## Task requirements
1 – In the Uncharted discussion, why did the first commenter not want the game to end?
2 – Carry on the Uncharted discussion from the point where it stops.

I also think Lara is thinking way too deeply about this. It's a pulp movie game and a game about far off locations and treasure. I disagree that the series was all about Nate "learning things." It's not about this "emotional manipulation" stated. This gave a full view of Nate's life from the start, which was great since it's the last time we'll see him.
Sorry to pick on you so much Lara, but it does bug me when someone has an entirely opposite experience from me and berates a game I really liked. It's a gut reaction - I guess the same as you. I didn't want the game to end, because unlike UC3, we knew this was the last Uncharted (with Nate, at least).
1) My name is Lara, not Laura.
2) As long as we're talking about things that bother us, I'm bothered by how "You're thinking way too deeply about this" has become this go-to counterargument to any criticism that makes us uncomfortable.
It's a disingenuous argument in favor of intellectual laziness, and behind it is the same cynicism that lambasts people for showing too much enthusiasm over the stories they love. In both instances, it's assumed that some thought is good, but not too much; that detachment from a narrative is somehow intellectually superior to authenticity.
Screw that. Why shouldn't we think critically about the media we consume? Our lives are defined in large part by the stories we tell ourselves, and no story is so shallow or small that it fails to reveal who we are, in some way. If I fall in love with a story, then I can only further my understanding of my self by examining why that story speaks to me so. And if I don't like a story? Then I am likewise revealed by my distaste.
My life has been made richer and sweeter by good stories. And in my darkest hours, sometimes all I've had to cling to is a story. Story is everything. Our lives are a brief, violent jumble of nonsense and randomness until we organize it into experiences, reactions, memories -- that is to say, into stories. I'd argue that throughout history, our single unifying goals as a civilization have been to a) tell stories and b) think critically about them.

## Collected data
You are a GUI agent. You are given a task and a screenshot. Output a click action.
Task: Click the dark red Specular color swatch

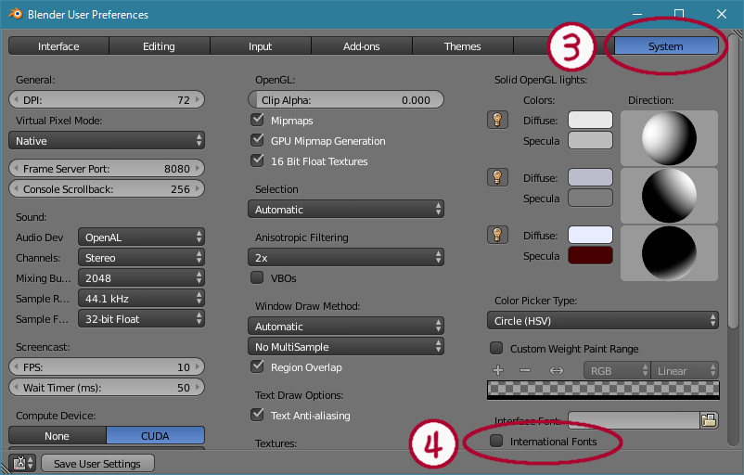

## Answers for this exercise
1 – Because, unlike UC3, it was known to be the last Uncharted, at least with Nate.

2 –
Anyway, before I get too off track: I'm not going to waste your time and mine by debating my motivations or preconceptions about the game going in, or your gut reactions, or whatever. Instead, I would encourage you to examine why you think it's a successful criticism of someone's arguments to say that they put too much thought into them, and to consider embracing emotional authenticity -- be it love or hate or any shade in between -- as wholeheartedly as you can. Doing so doesn't mean you have to like or agree with my opinion, only acknowledge that the same story will provoke different reactions in different people -- and, more importantly, that's the whole point.
"Today's Tom Sawyer, he gets high on you, Kat. You." - Haakon7
I understand you have your own opinion. Maybe it's because the entire podcast was colored almost completely by sighs and negative hems and haws on your side, especially by someone who purports to love the series to death. Any time I thought a good point was brought up by Shawn it was still negatively "meh'd" by you, almost as a continued narrative because you couldn't give it an inch. Maybe it was that this was billed as an Uncharted 4 spoiler section, but was mainly (80% at least) a vehicle to complain about a 10/10 game. Very odd. Shawn had almost no input it seemed - or maybe your input overshadowed massively. Mostly light commentary and just going with your opinions in order to not really argue.
It seems a bit unbelievable, even though I'm in no way saying you are being disingenuous - it's the vibe I got. It's almost the type of vibe I get from fanboys of a system who buy the other system and then rip on it, falling back on the "hey, I own both systems. I can't be biased." Similar to the "hey, I love the rest of the series. Can't be biased, and my opinion is more valid because of this." I loved 2 and 4, while 3 was very good but not great, and 1 was my least favorite. But I don't have a podcast to discuss it, so I guess that's on me. I think 4 may have surpassed 2 as my favorite but I'd have to play 2 again.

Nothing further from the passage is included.